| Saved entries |

════

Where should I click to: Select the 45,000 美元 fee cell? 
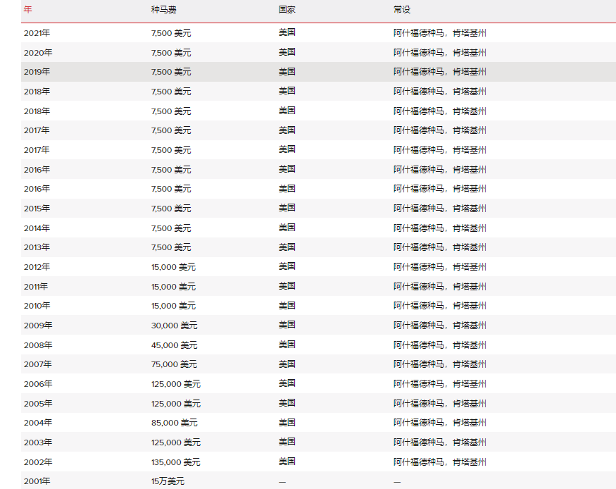174,345
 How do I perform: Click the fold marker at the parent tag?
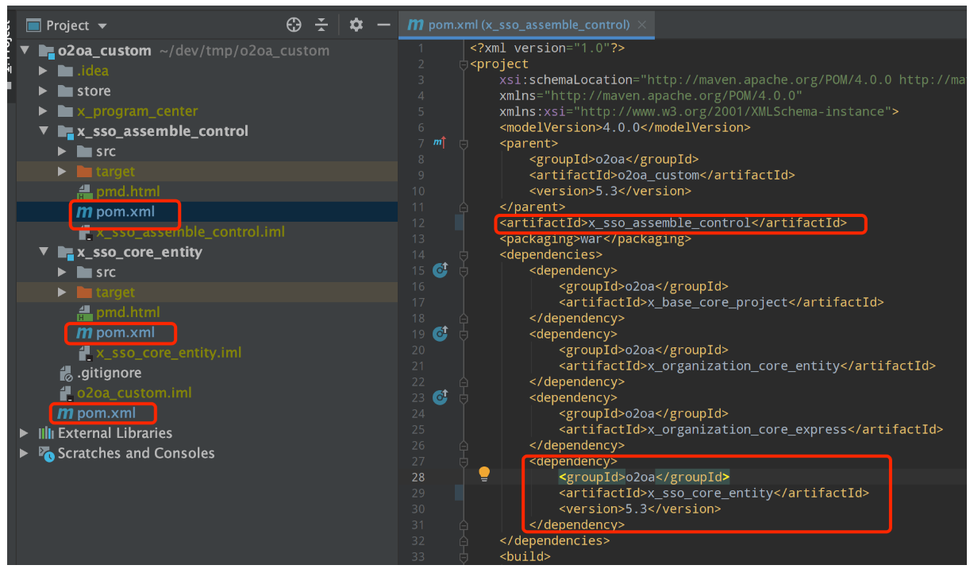(464, 144)
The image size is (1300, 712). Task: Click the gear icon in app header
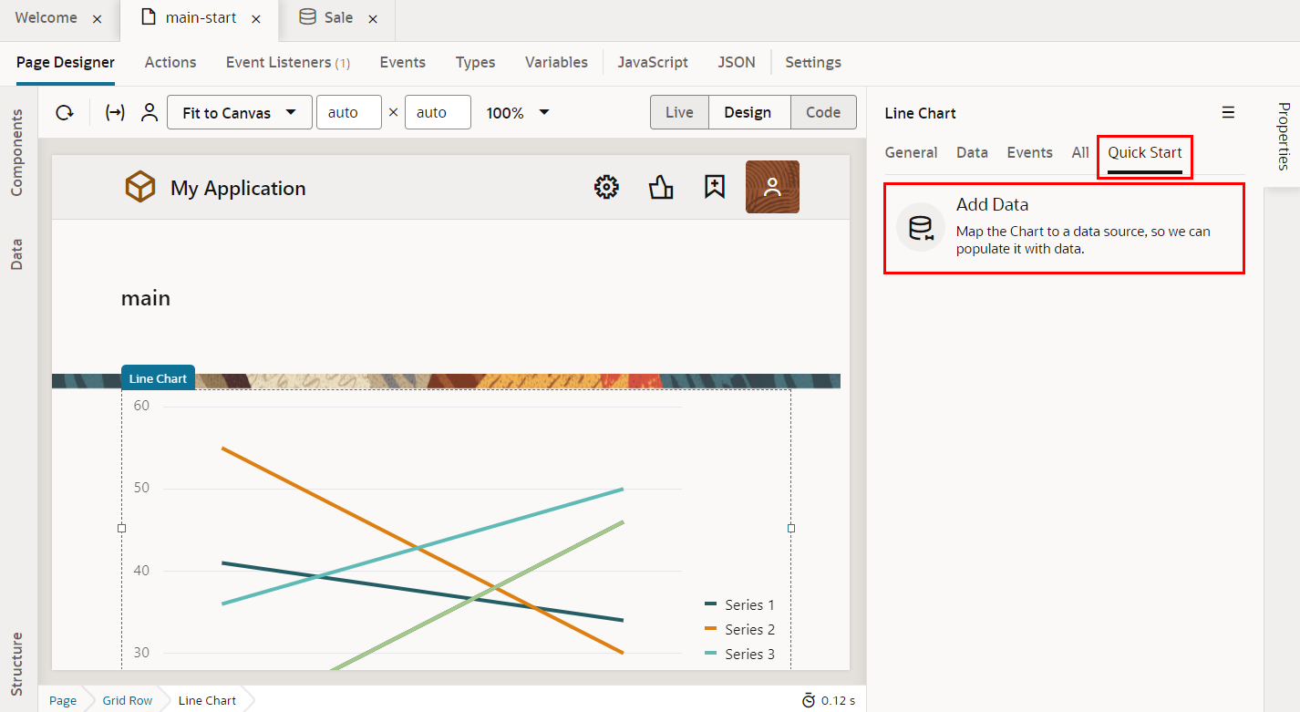(606, 188)
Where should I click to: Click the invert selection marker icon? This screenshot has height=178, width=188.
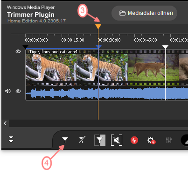coord(100,140)
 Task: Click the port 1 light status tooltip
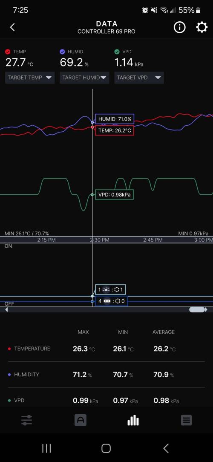tap(110, 290)
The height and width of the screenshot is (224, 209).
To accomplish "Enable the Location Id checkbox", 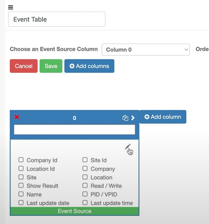I will coord(21,169).
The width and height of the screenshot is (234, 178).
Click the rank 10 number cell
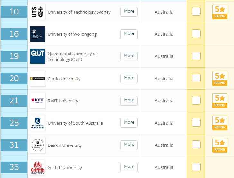(x=14, y=12)
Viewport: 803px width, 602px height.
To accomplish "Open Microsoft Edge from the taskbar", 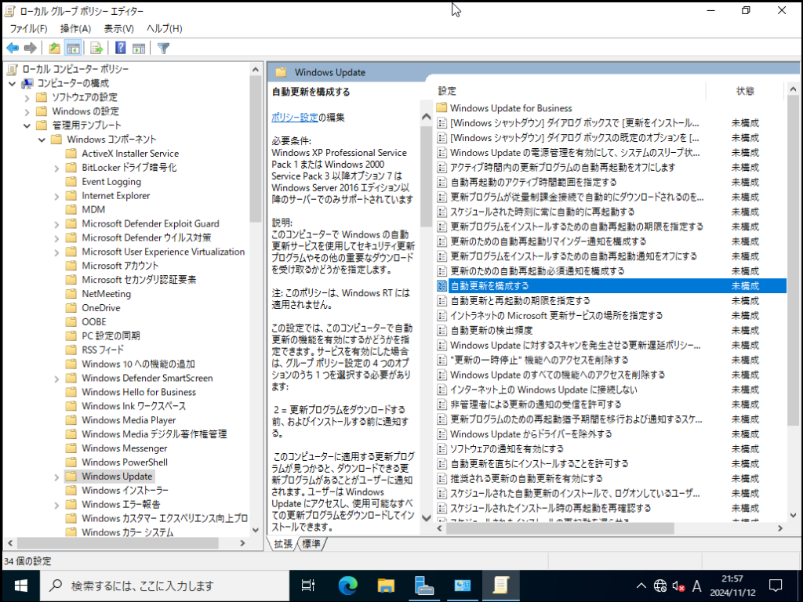I will (x=347, y=585).
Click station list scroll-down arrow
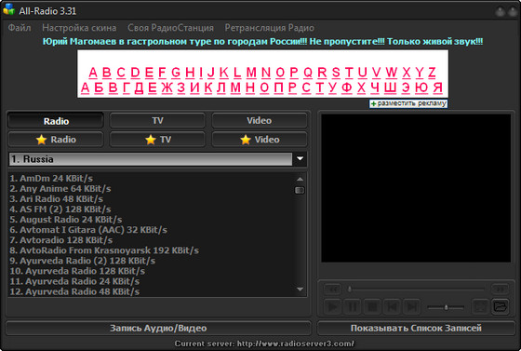Image resolution: width=521 pixels, height=351 pixels. coord(300,290)
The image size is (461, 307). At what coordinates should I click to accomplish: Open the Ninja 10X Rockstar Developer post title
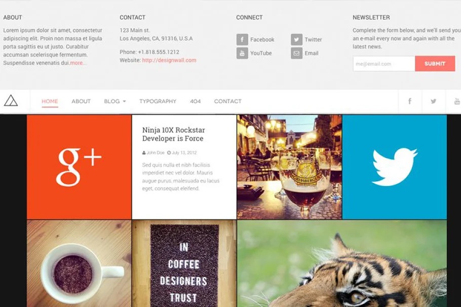pos(173,134)
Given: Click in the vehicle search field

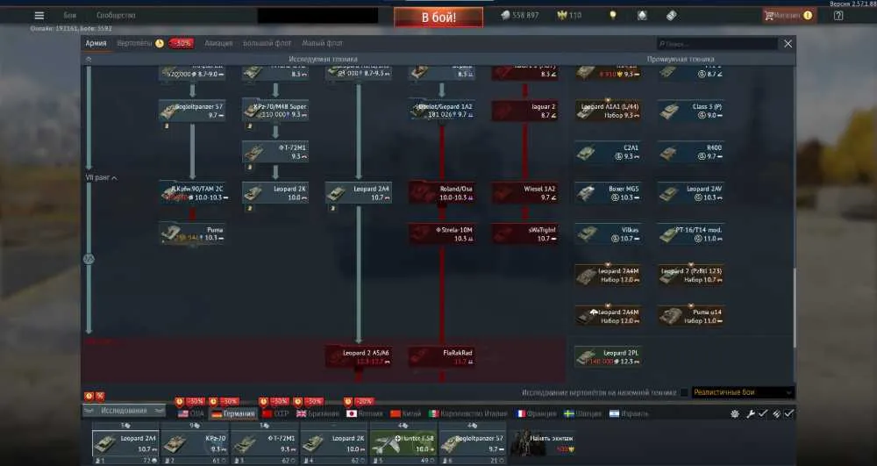Looking at the screenshot, I should tap(717, 44).
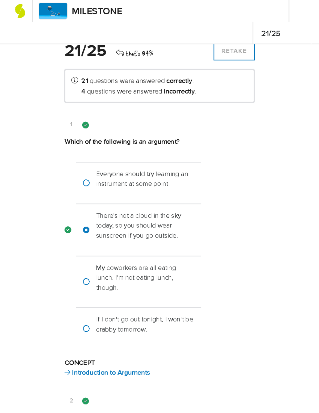Select the "not a cloud in the sky" radio button

pos(86,230)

════

| EXERCISE DIRECTIONS |
Would you output the lines above from the line holding "How do I perform: Click" up to and including the line holding "The height and", exactly and only those, with no pictures?

| SOLUTION TO THE PROBLEM |
 How do I perform: Click the fold marker at the parent tag?
(464, 144)
The image size is (1300, 712). Task: Click the gear icon in app header
(606, 188)
Where should I click to: Click the invert selection marker icon? This screenshot has height=178, width=188.
coord(100,140)
 Task: Click the port 1 light status tooltip
tap(110, 290)
The height and width of the screenshot is (224, 209).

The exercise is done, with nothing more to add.